Peki, müzakerelere yeniden dönülebilecek mi?
Bu sorunun yanıtı, ne yazık ki sadece Türkiye içi politik dengelere bakılarak verilemez. Verilemez zira Kürt sorununda yeniden savaş politikalarına dönülmesinin nedeni, çözüm sürecinin aldığı biçim ya da sürecin Kürt hareketine yaramış olup olmaması değil.
Çözüm sürecinin sonlanması, bir devlet politikasıydı, tıpkı sürecin başlamasının bir devlet politikası olması gibi.
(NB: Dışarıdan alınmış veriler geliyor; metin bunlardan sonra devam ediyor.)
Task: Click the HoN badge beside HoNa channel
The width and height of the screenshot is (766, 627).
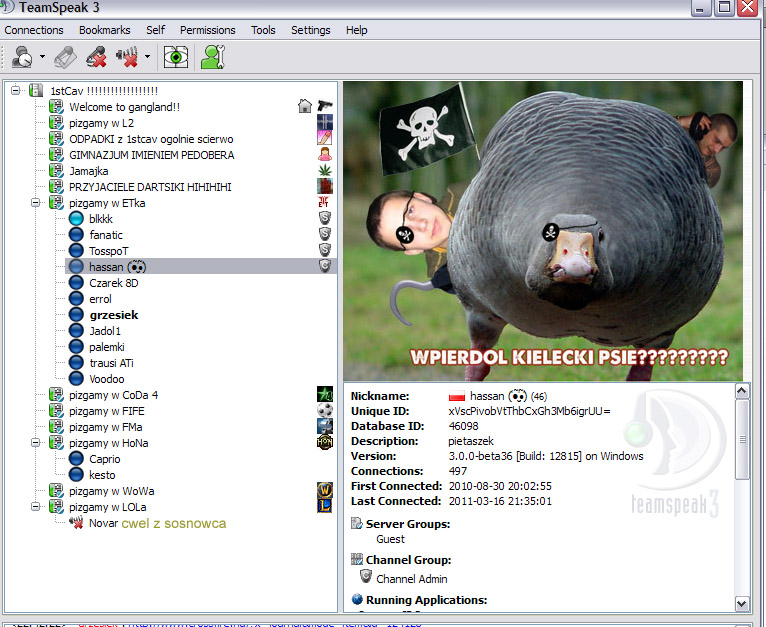Action: pos(325,443)
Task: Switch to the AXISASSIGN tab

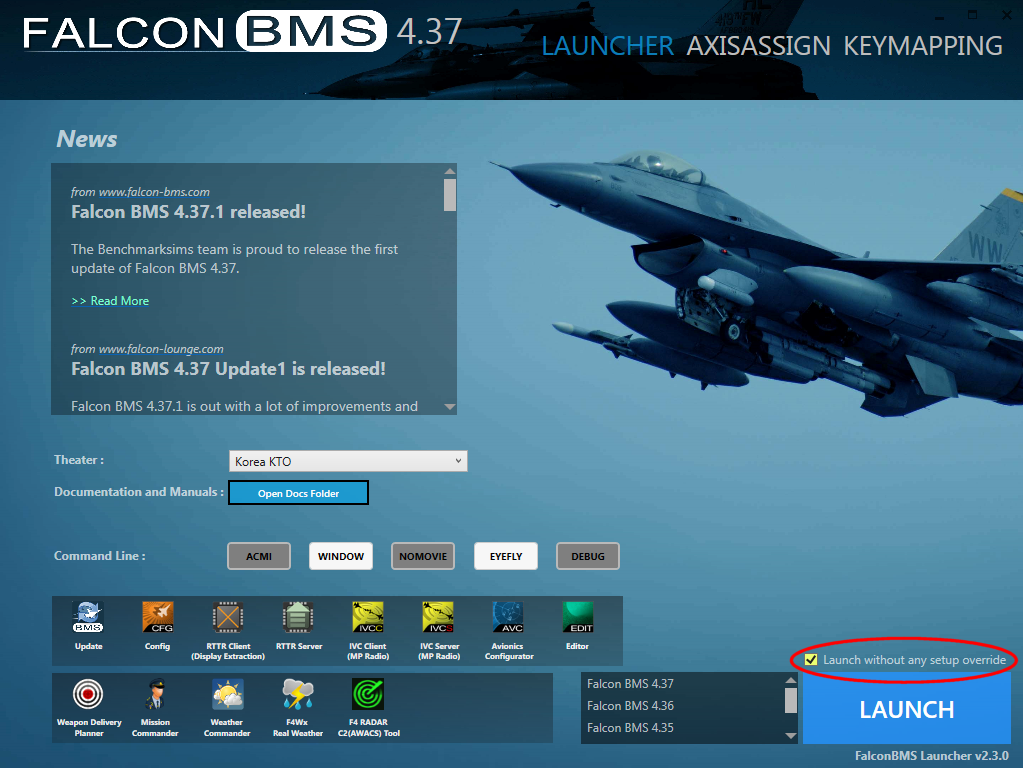Action: click(758, 46)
Devlet ve devletin sözcülüğünü yapan Erdoğan, Suriye’deki gelişmelerin, Kürt hareketinin Suriye’de elde ettiği mevzilerin hem bölgede hem de çözüm sürecinin müzakerelerinde elini zayıflattığını, Kürt hareketinin haddinden fazla güçlendiğini düşünerek, süreci buzdolabına kaldırdı. Kürtlerle Kandil’de savaşmasının, Kandil’in bombalanmasının nedeni, Suriye’de PYD’nin etki alanının, uluslararası prestijinin genişlemesi ve artmasıydı. ABD’nin onayı olsa, PYD’yi bir kaşık suda boğmak isteyen Erdoğan, bu izni alamadığı için Kandil’i bombalamaya başladı. Dağdaki üyelerini bombalamaya karar verdiği bir örgütün cezaevindeki lideriyle müzakereleri sürdürmek ise Türk devletinde beklenemeyecek bir saflık olurdu.
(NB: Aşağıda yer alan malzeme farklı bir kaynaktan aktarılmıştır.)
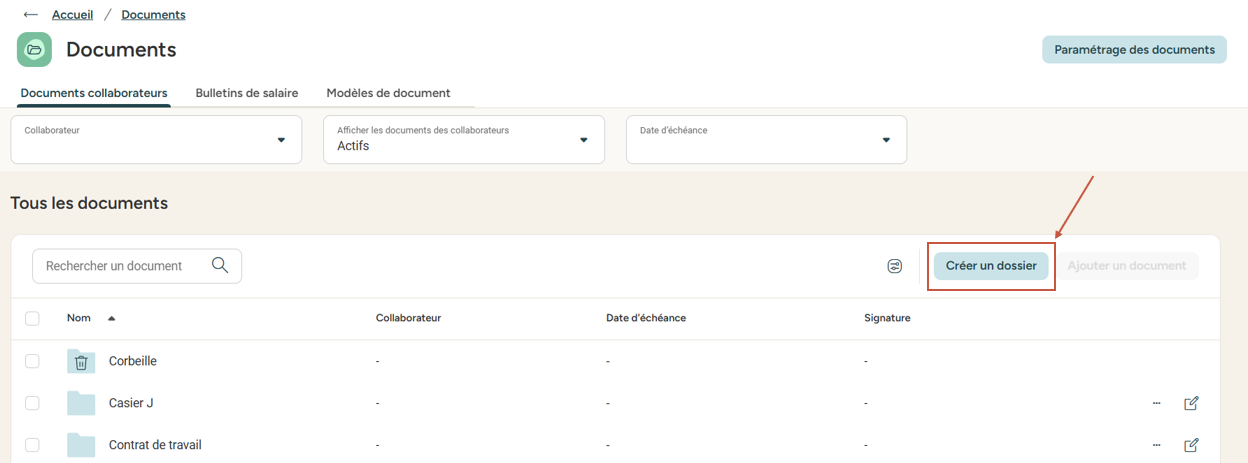Check the Corbeille row checkbox
The image size is (1248, 463).
click(32, 361)
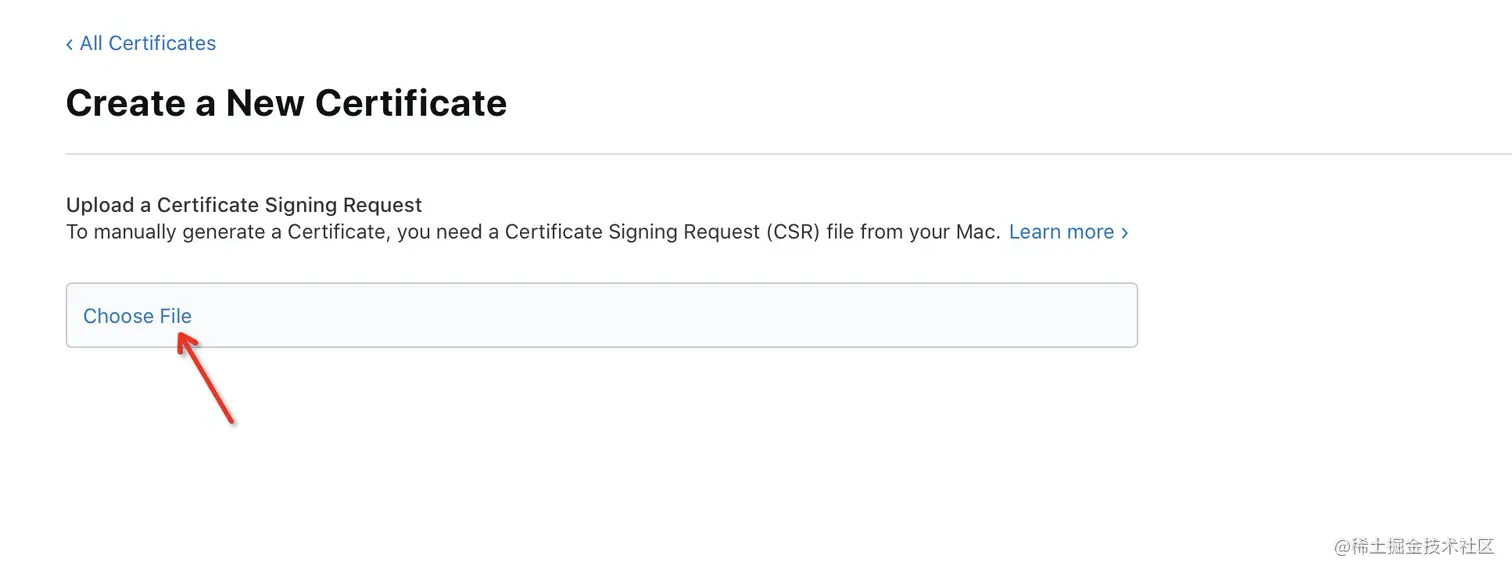Go back to All Certificates

coord(147,43)
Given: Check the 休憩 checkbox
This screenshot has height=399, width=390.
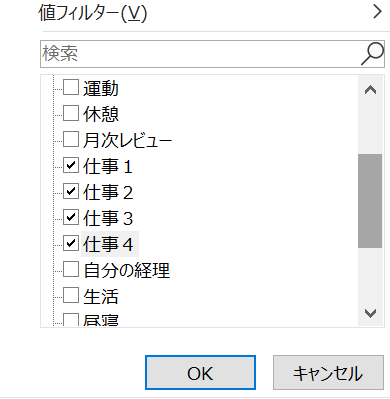Looking at the screenshot, I should [x=71, y=113].
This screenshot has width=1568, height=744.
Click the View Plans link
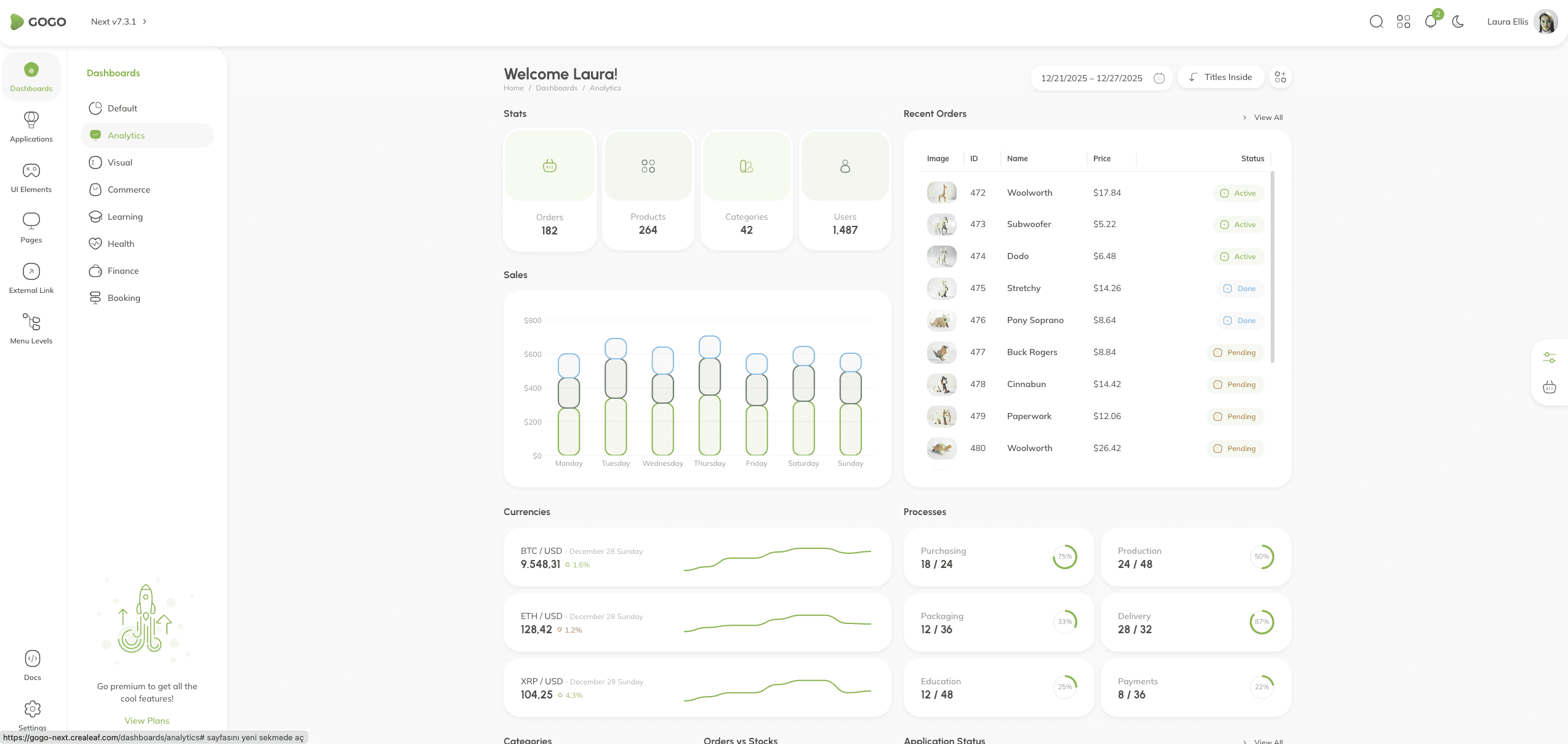click(x=147, y=721)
Bu nedenle, müzakerelerin başlaması ya da en azından yeniden diyaloğa dayalı bir ilişkinin kurulması, bütünüyle Suriye’deki gelişmelere bağlı. Savaş, devletin bütün birimleriyle Suriye politikasındaki keskin dönüşün ürünü; çözüm süreci devletin bu politikadan vazgeçmesi sağlandığında yeniden devreye girebilir.
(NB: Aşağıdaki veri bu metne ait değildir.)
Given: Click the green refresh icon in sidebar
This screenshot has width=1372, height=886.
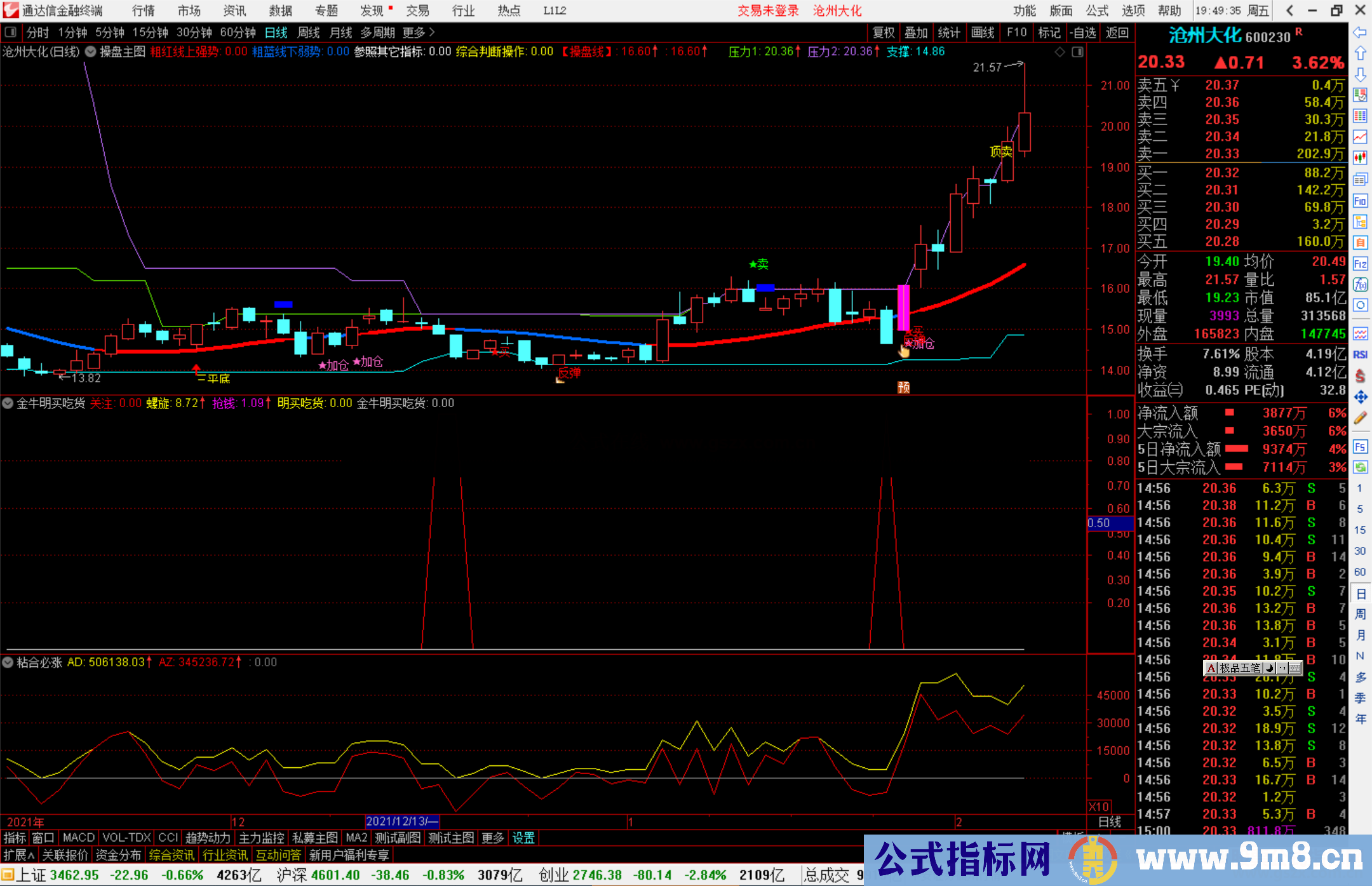Looking at the screenshot, I should 1360,467.
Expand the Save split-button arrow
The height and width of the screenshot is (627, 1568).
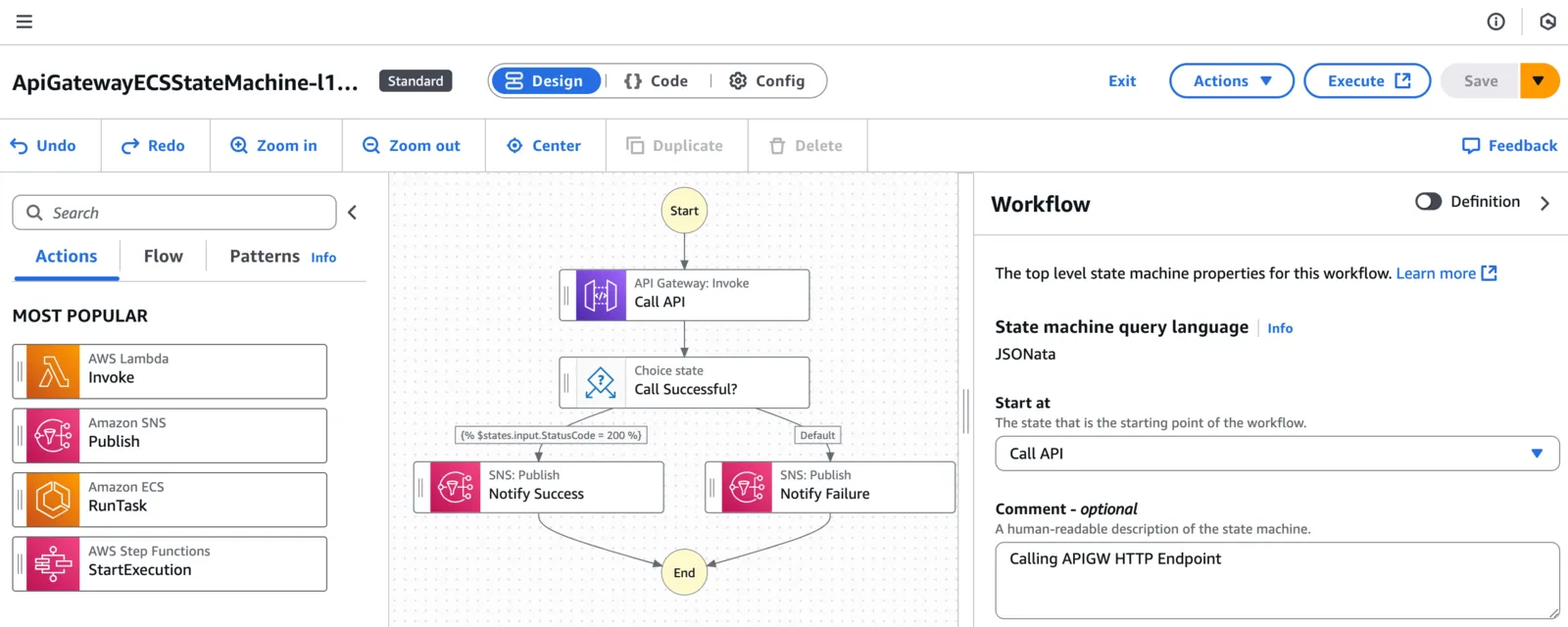coord(1539,81)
Bu ama aynı zamanda, Kürt sorununda yeniden çatışmalı döneme girmemizle beraber, Erdoğan’dan çok Erdoğancı olanların bir iddiasının ne kadar çürük olduğunu da gösteriyor: Bazıları, çözüm sürecini bitirenin Kürt hareketi ya da Ceylanpınar’da iki polisin öldürülmesi olduğunu iddia ediyor. Kısacası, “Süreci Kürt tarafı bitirmiştir” diyorlar. Bu iddia sahiplerinin asla yanıtlayamadıkları ise neden Erdoğan’ın Dolmabahçe mutabakatını tanımadığı ve Nisan ayından beri, daha 7 Haziran ve 1 Kasım seçimlerinden çok önceden beri Öcalan’la görüşmelerin engellendiği sorusu.
Yeniden diyalog süreci kaçınılmaz ama bu artık sadece Türkiye içinde siyasi gelişmelere bağlı değil. Suriye’nin bütünündeki gelişmelere bağlı. Bu nedenle, daha geniş kapsamlı bir barış hareketine ihtiyacımız var.